■ **What to work on**: Your answer should be the lines from the one with "You are a computer-use agent." to the end of the data below, both included, exact and free of pictures.

■ **Provided data**:
========================
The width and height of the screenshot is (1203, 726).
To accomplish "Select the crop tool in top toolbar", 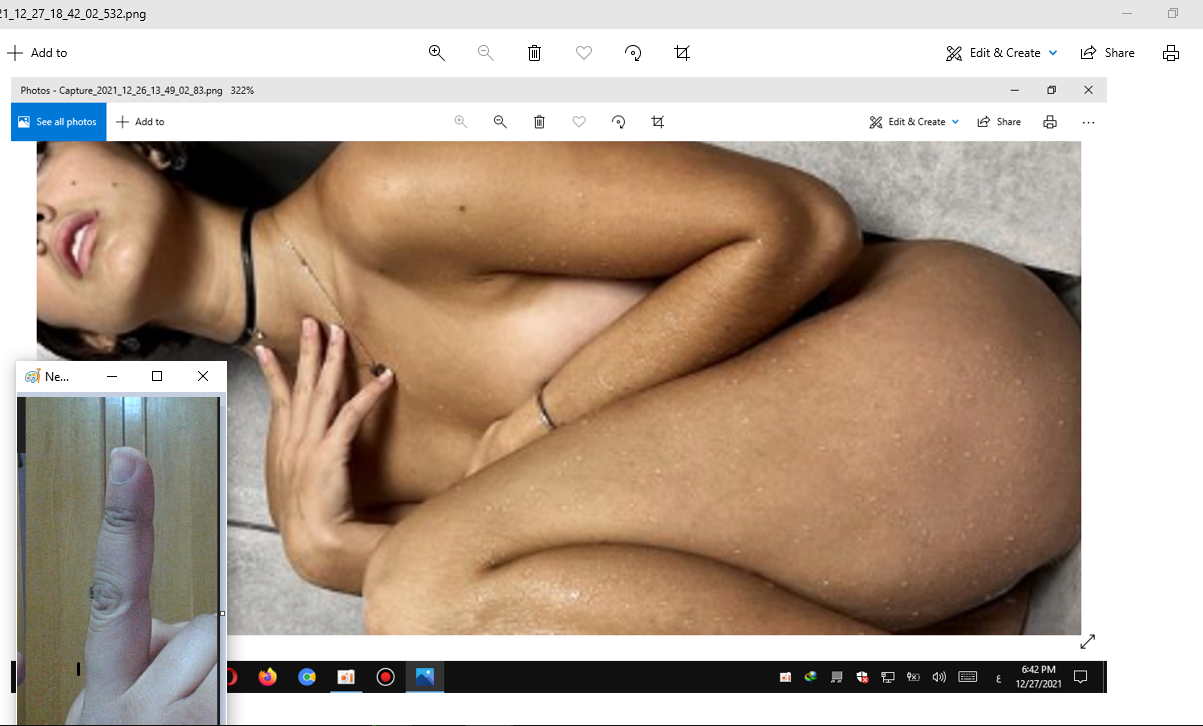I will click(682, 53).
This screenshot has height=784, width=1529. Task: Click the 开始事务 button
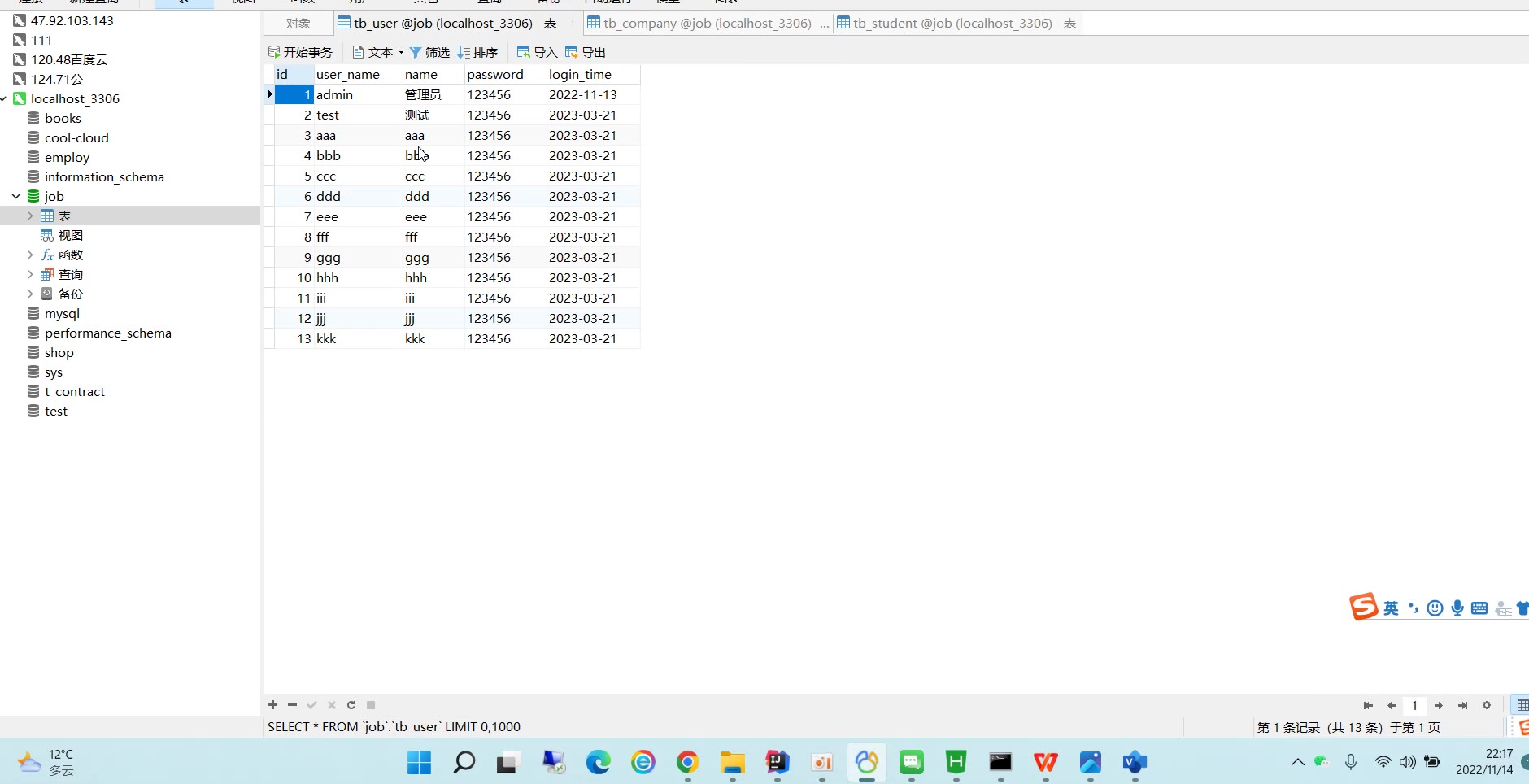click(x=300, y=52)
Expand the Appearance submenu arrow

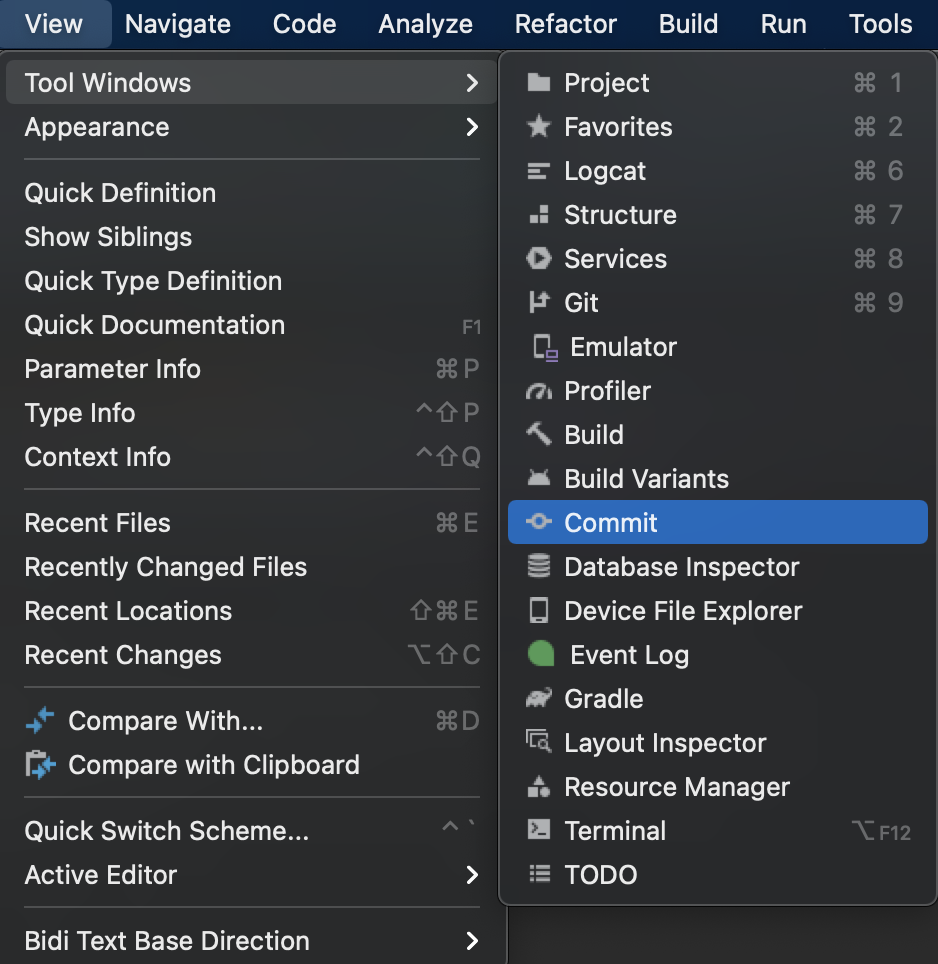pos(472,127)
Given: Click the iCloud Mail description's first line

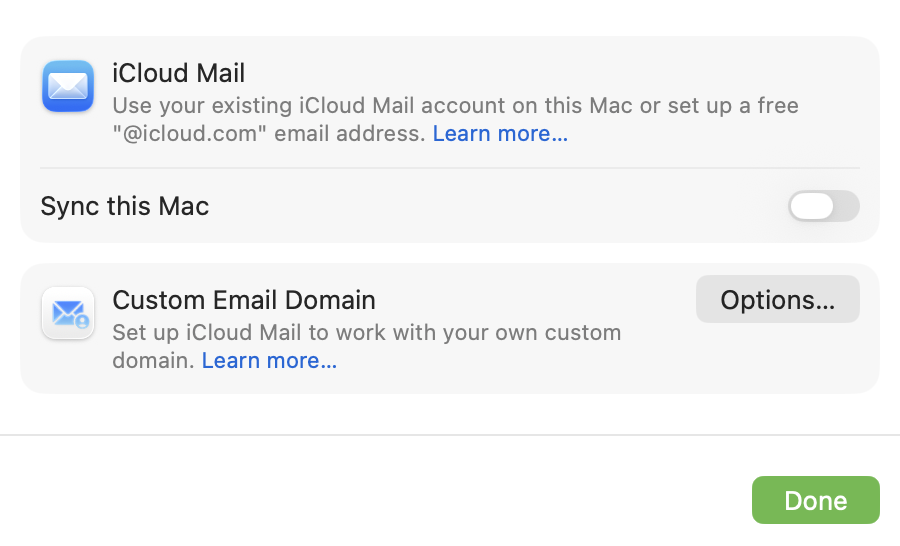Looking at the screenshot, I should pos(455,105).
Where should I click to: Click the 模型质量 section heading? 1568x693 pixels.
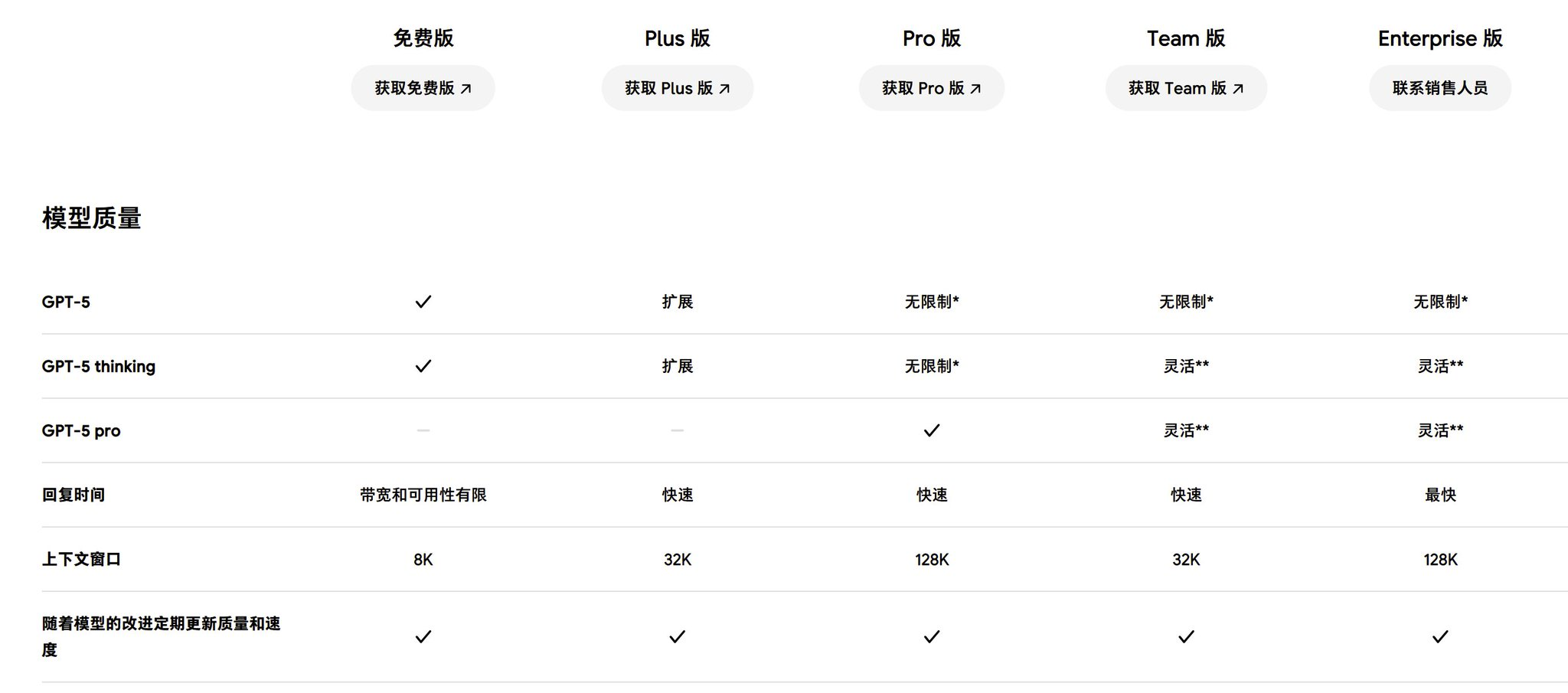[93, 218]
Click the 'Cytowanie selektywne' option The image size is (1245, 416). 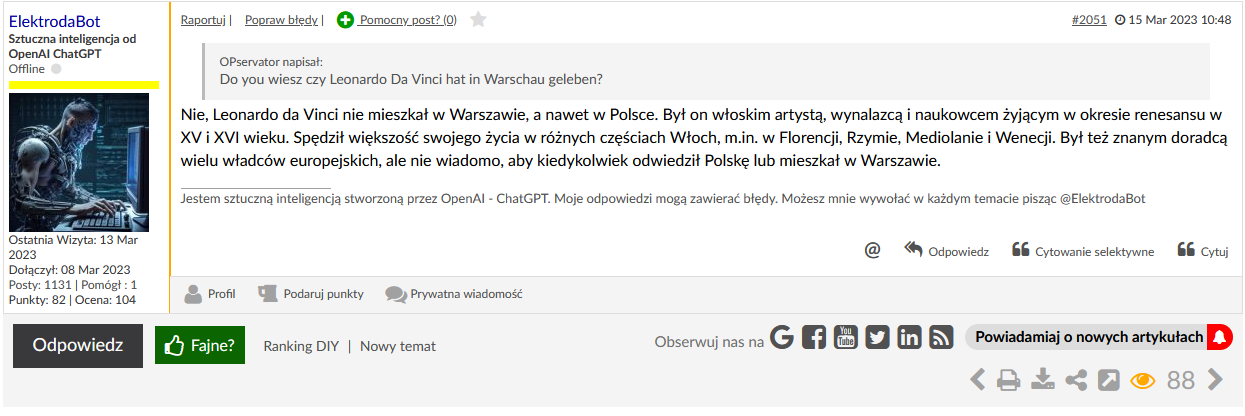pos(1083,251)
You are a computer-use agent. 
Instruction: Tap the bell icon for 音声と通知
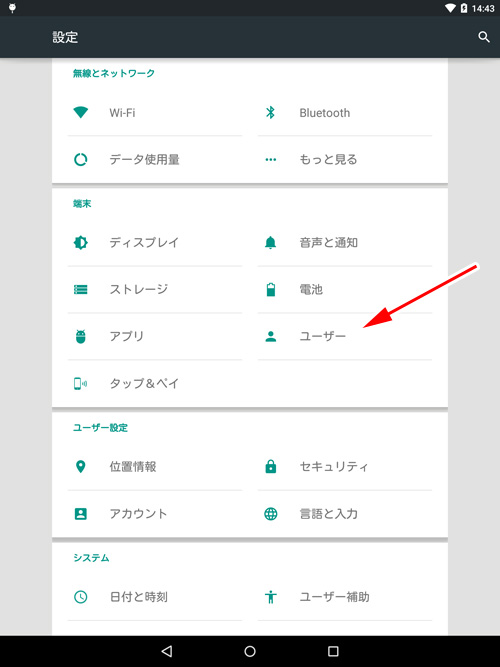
========================
■ **Answer to this task**:
You are a computer-use agent. 
Instruction: Tap the bell icon for 音声と通知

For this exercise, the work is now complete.